Foto: divulgação
Foto: divulgação

Por Marco Aurélio Safadi

O Transtorno do Espectro do Autismo (TEA) é um distúrbio do desenvolvimento com impacto múltiplo e variável em intensidade em áreas fundamentais do desenvolvimento como a comunicação, interação social, aprendizado e capacidade de adaptação. As características da doença já são observadas nos primeiros anos de vida, antes dos três anos, e ela se apresenta com importante predomínio no sexo masculino, na proporção de quatro para um.

Embora o TEA seja mais conhecido atualmente, ele ainda surpreende pela diversidade de características que pode apresentar. Com mais informação a respeito da doença, temos observado aumento importante no diagnóstico, assim como reconhecimento em idades mais precoces.

O portador do TEA apresenta um perfil irregular de desenvolvimento, com bom funcionamento em algumas áreas enquanto outras se encontram bastante comprometidas.

Estima-se que a frequência chegue a uma em cada 150 crianças.  As causas não são totalmente conhecidas, mas acredita-se que tenha origem multifatorial, ou seja, associação da genética com fatores ambientais como problemas na gestação ou no parto, uso de medicamentos, álcool, fumo ou drogas ilícitas na gravidez, além do ambiente em que a criança vive.

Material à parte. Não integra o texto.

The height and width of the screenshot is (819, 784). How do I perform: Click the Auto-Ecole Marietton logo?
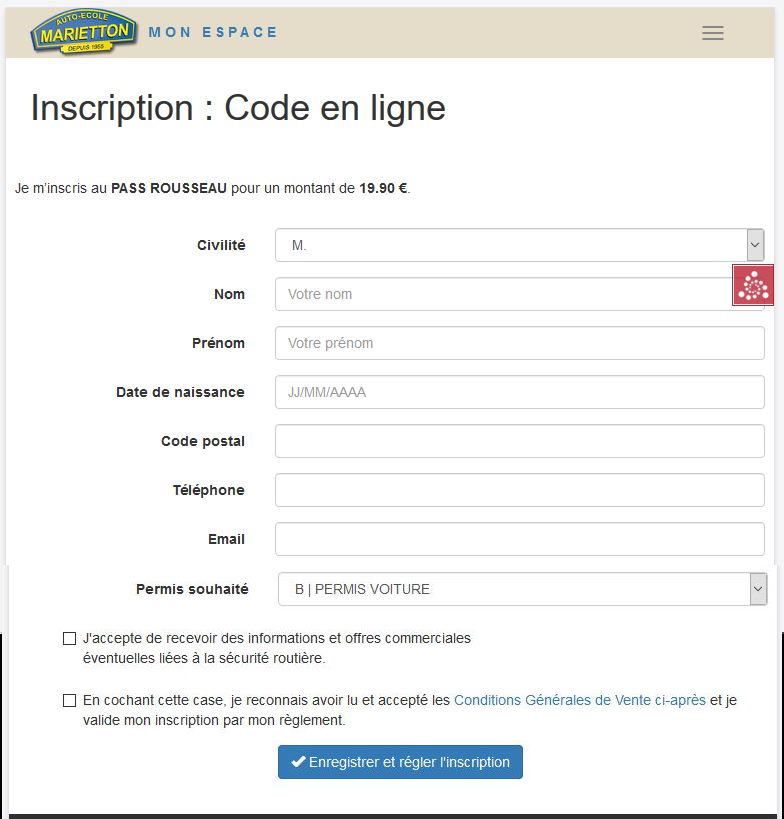point(83,32)
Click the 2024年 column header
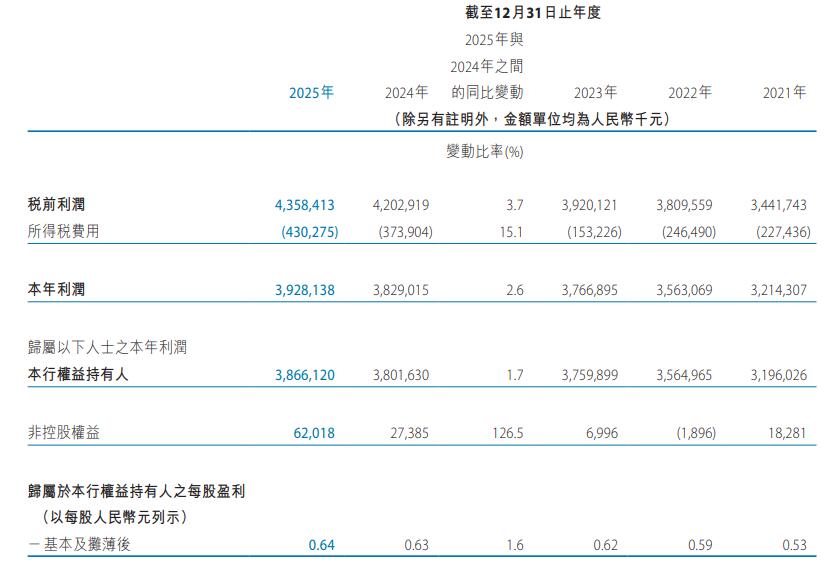Image resolution: width=833 pixels, height=570 pixels. pyautogui.click(x=406, y=92)
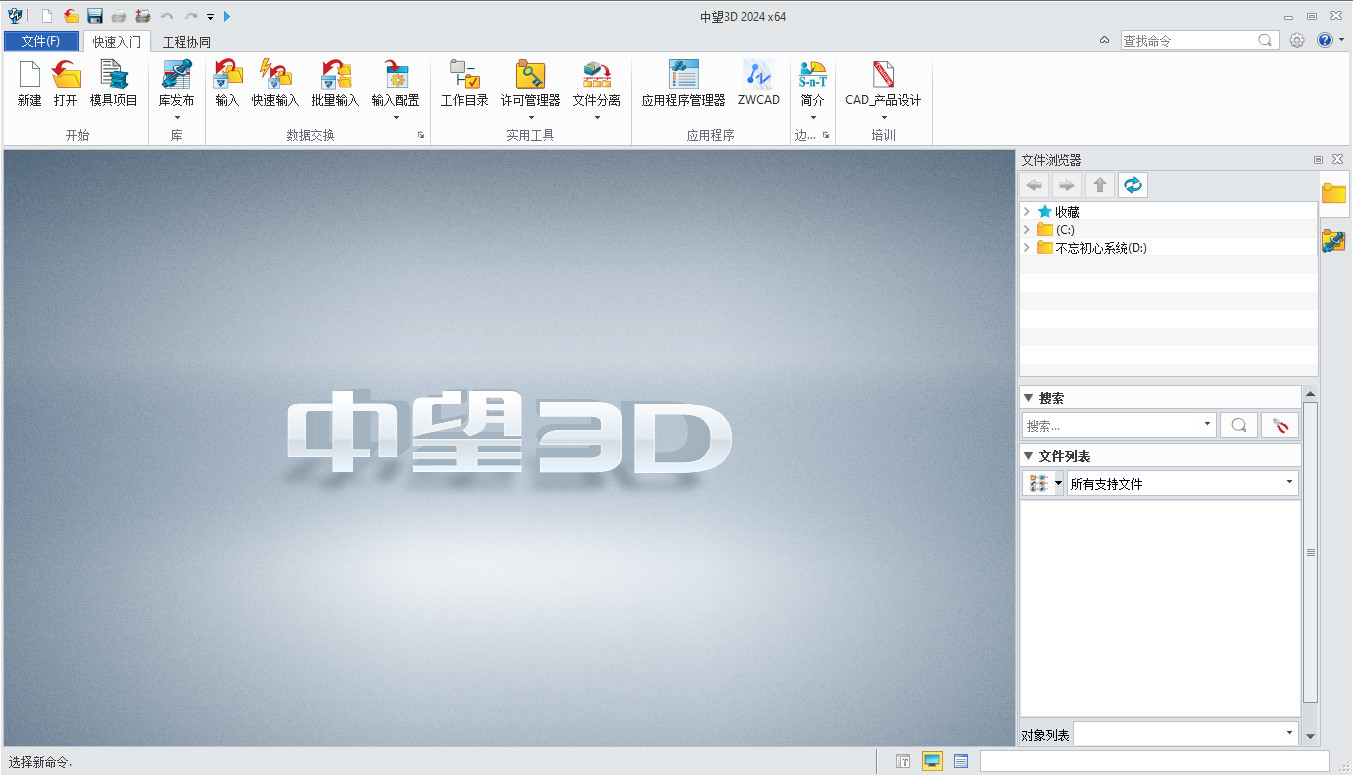
Task: Collapse the 搜索 search section
Action: pos(1028,398)

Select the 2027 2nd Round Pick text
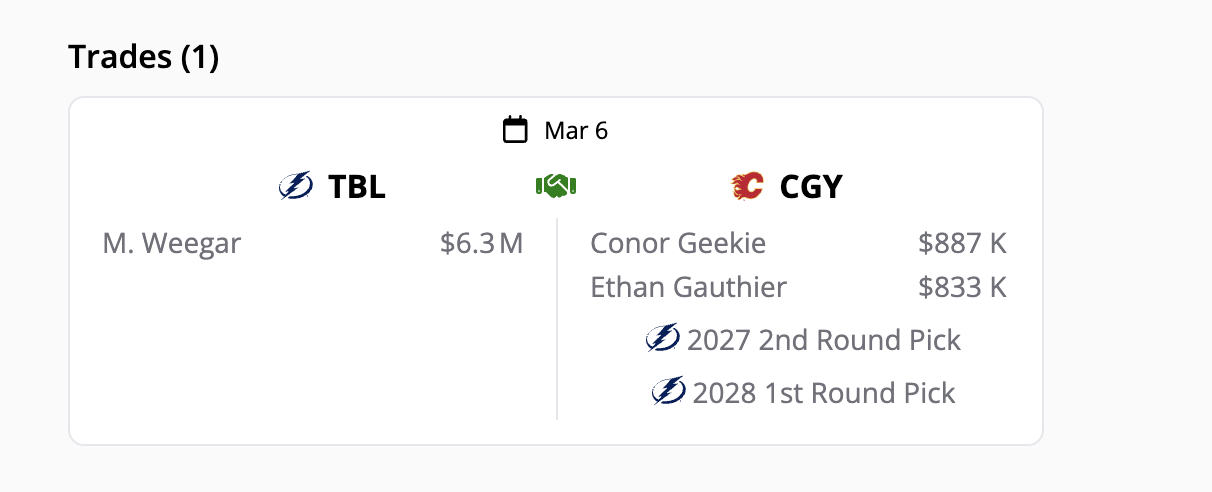pyautogui.click(x=823, y=340)
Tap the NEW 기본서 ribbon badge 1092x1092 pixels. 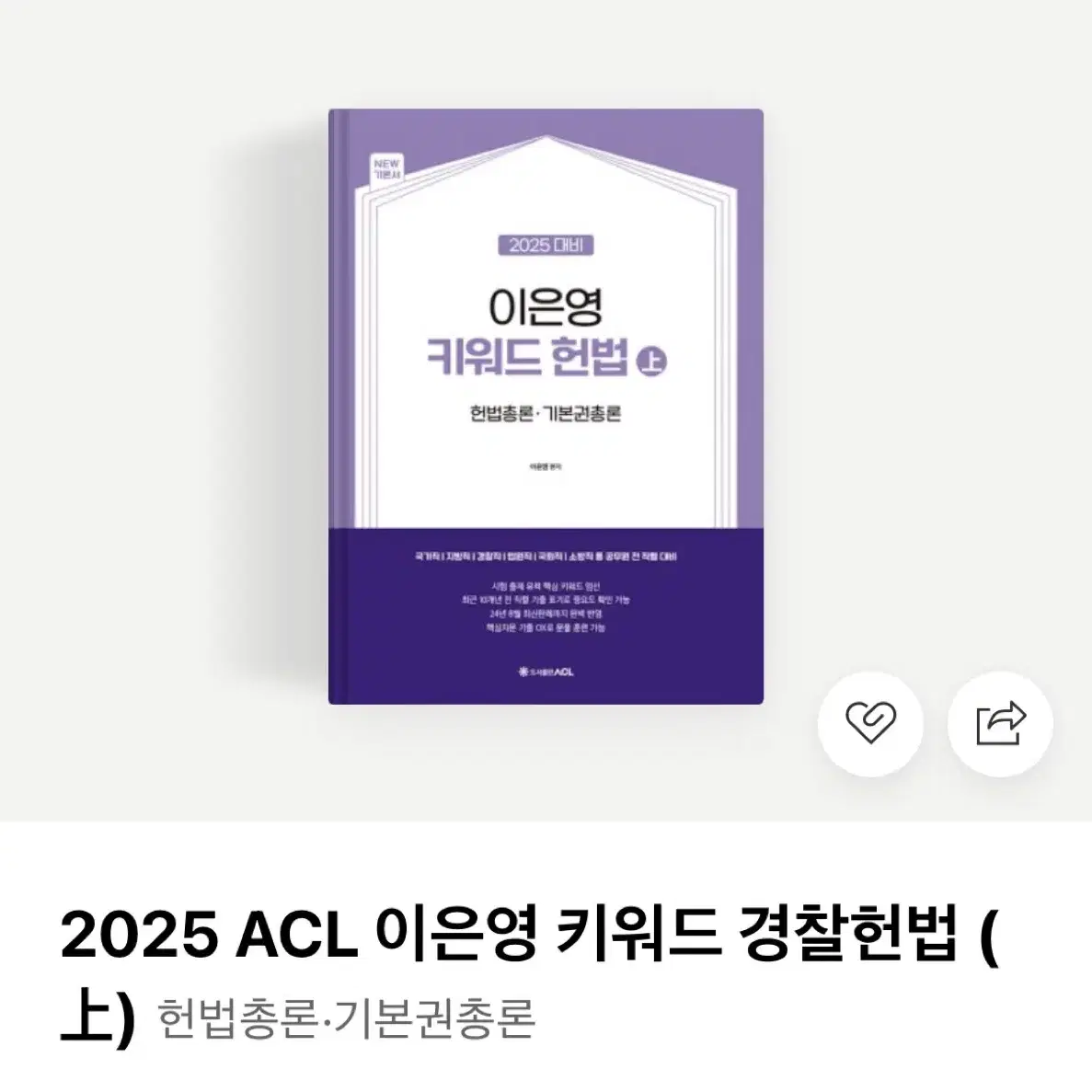coord(386,171)
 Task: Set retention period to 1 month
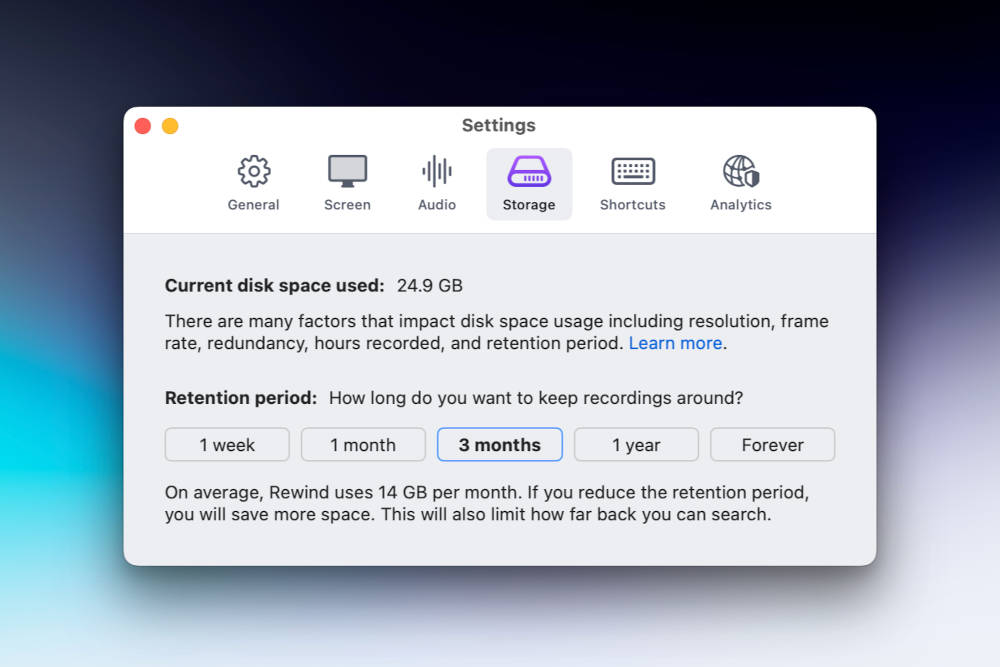363,444
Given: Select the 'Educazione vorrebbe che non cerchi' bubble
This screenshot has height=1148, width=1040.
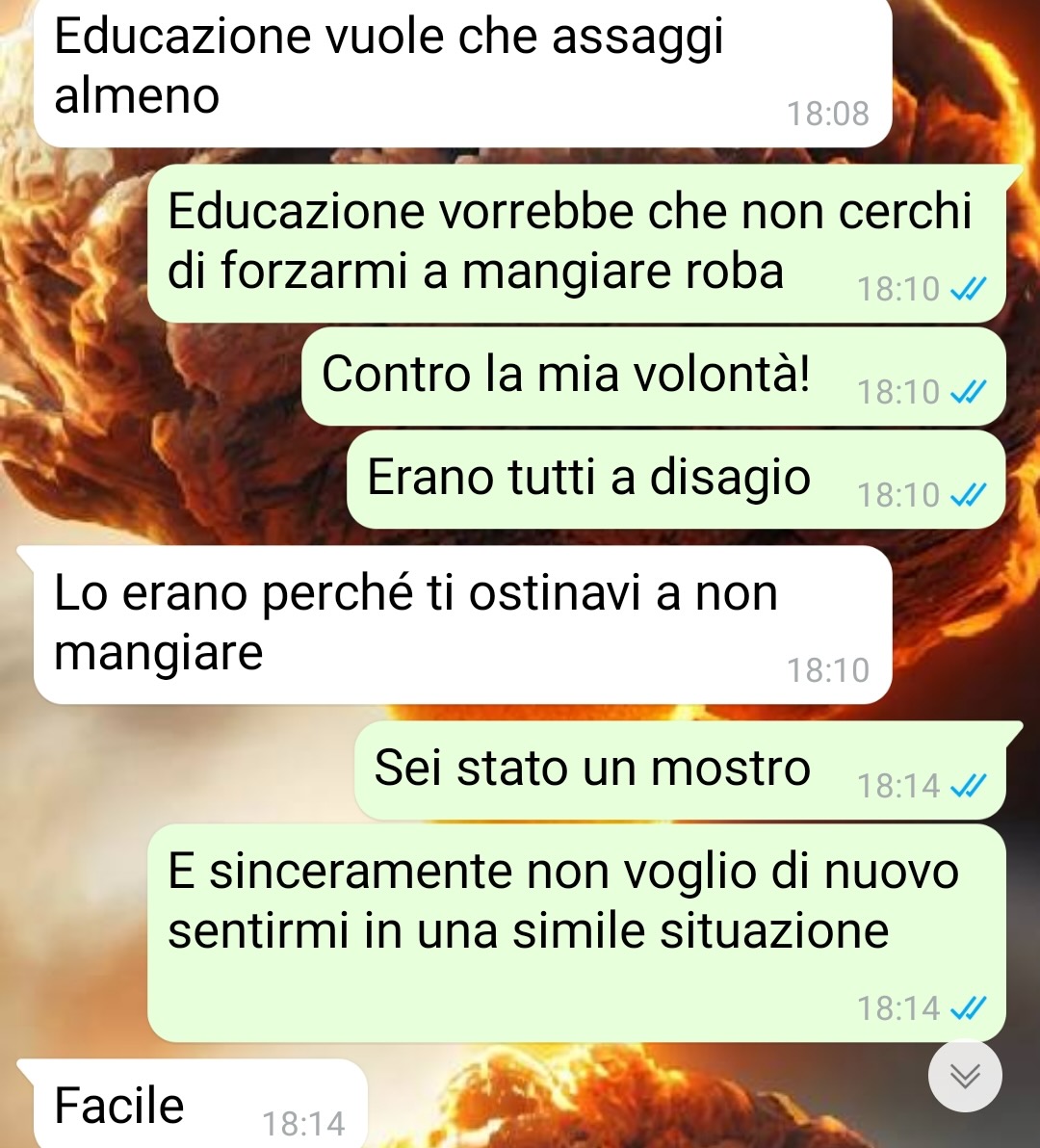Looking at the screenshot, I should tap(577, 243).
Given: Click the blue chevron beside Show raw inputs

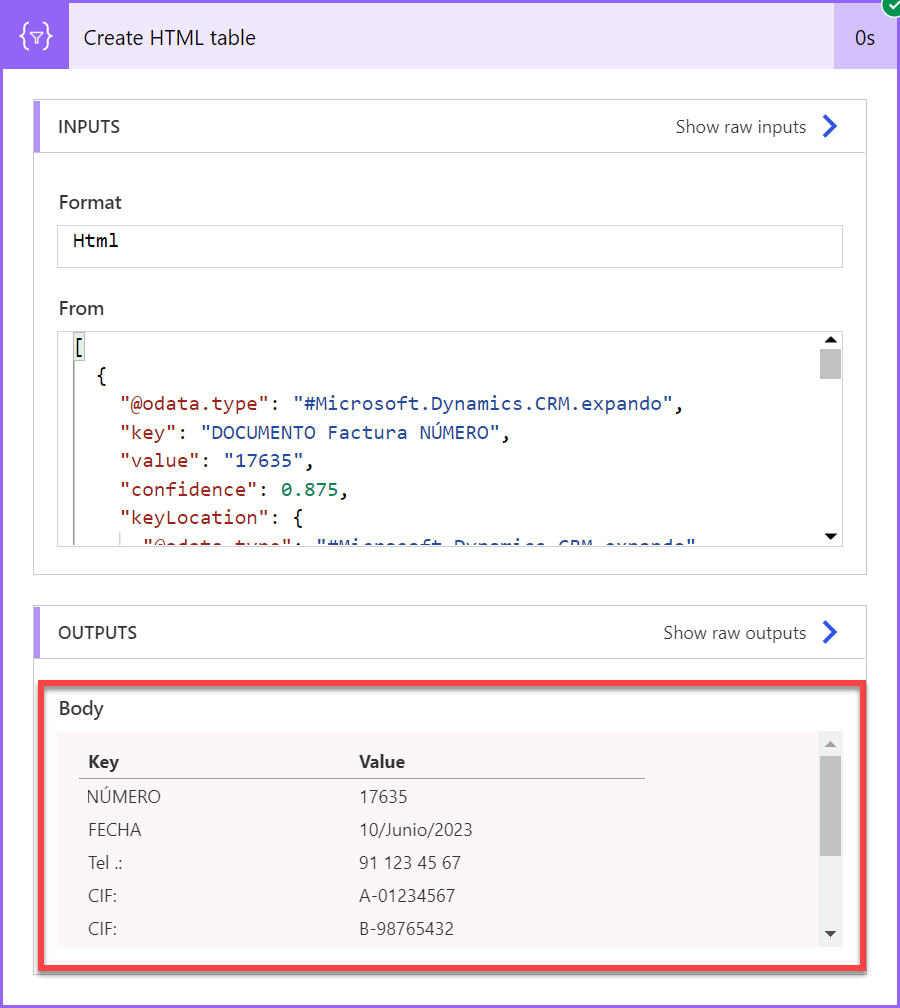Looking at the screenshot, I should 829,126.
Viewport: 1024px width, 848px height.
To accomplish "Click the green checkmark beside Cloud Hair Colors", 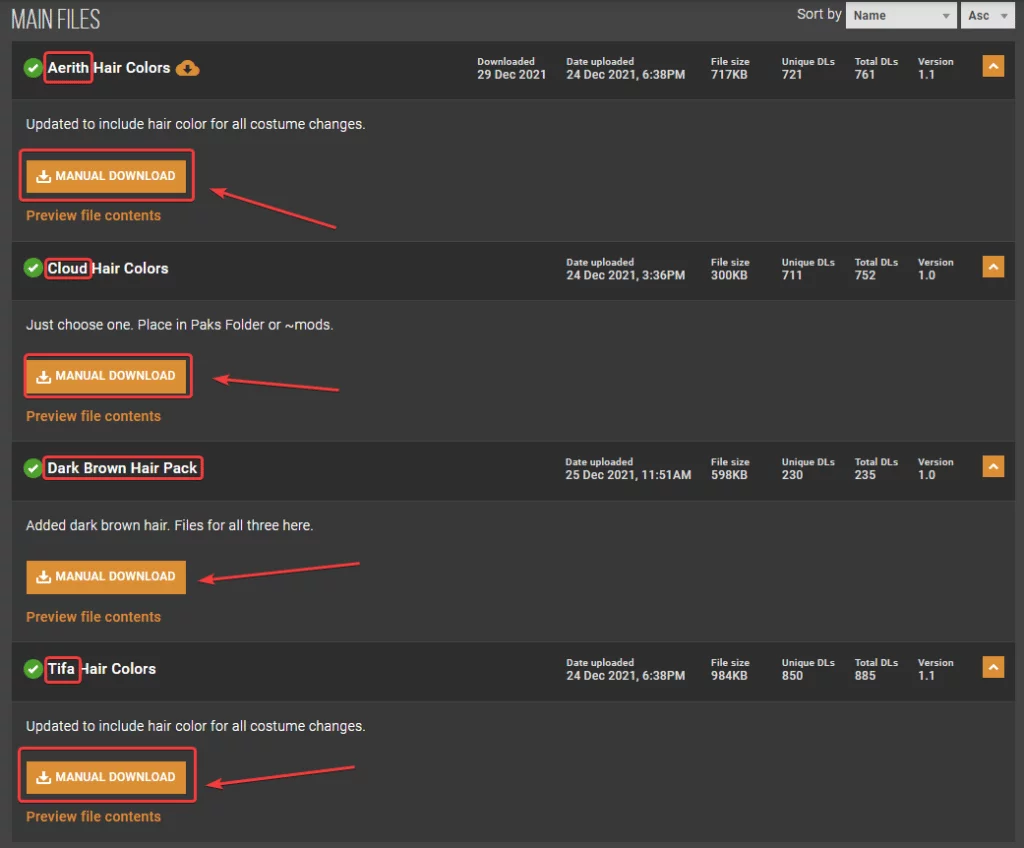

Na maioria das vezes, o que chama a atenção dos pais  é que a criança é muito calma e sonolenta, preferindo ficar sozinha a interagir. O bebê geralmente não gosta do colo ou rejeita o aconchego, tem pouco contato olho a olho e não responde aos chamados de voz. Parece não compartilhar sentimentos ou sensações e não aprende a se comunicar com gestos observados na maioria dos bebês, como acenar com as mãos para se despedir.  Por volta de dois anos passa da calmaria para a agitação. É comum o aparecimento de movimentos repetitivos com as mãos ou com o corpo. Problemas com a alimentação e com o sono também podem ocorrer. Essas crianças têm atraso no desenvolvimento da fala ou adquirem comportamentos de repetir o que ouvem ou informações decoradas, sem conseguirem de fato se comunicar.

O TEA apresenta-se de forma muito variável, sendo que a Síndrome de Asperger é o grau mais leve da doença, em que a criança apresenta linguagem e inteligência normais podendo passar sem diagnóstico por longos períodos. Nesse caso, o predomínio do sexo masculino é ainda maior (oito para um). No entanto, apresentam uma linguagem diferente, pouco usual, muitas vezes pedante e rebuscada, falam como adultos desde cedo. Não conseguem perceber ironias e fazem  sempre  interpretação literal daquilo que ouviram. A criança costuma ter uma memória destacada para assuntos restritos como calendários ou listas telefônicas e costumam focar em uma atividade específica como colecionar objetos (dinossauros e carros, por exemplo), tornando-se verdadeiros especialistas no assunto. Isso também ocorre com tablets, jogos e computadores.

Não existe um exame que confirme o diagnóstico de TEA, e é através da observação desses aspectos que se vai chegar ao veredito final. Para isso, é importante que o profissional tenha profunda experiência em TEA. Poderá ser o neuropediatra, o psiquiatra ou até mesmo o pediatra geral.

A doença não tem cura, porém a suspeita e a intervenção precoces, com o auxílio do psicólogo, fonoaudiólogo e do psicopedagogo visando evitar o comprometimento global da criança, melhora a condição do paciente. Trata-se de uma terapia comportamental. Em geral, só se usa medicamentos no intuito  de atenuar alguma conduta que possa atrapalhar o desenvolvimento da criança, não existindo medicações específicas para o TEA.

Marco Aurélio Safadi, o doutor Nuk, é professor de Pediatria da Faculdade de Ciências Médicas da Santa Casa de São Paulo e coordenador da equipe de Infectologia Pediátrica do Hospital Sabará.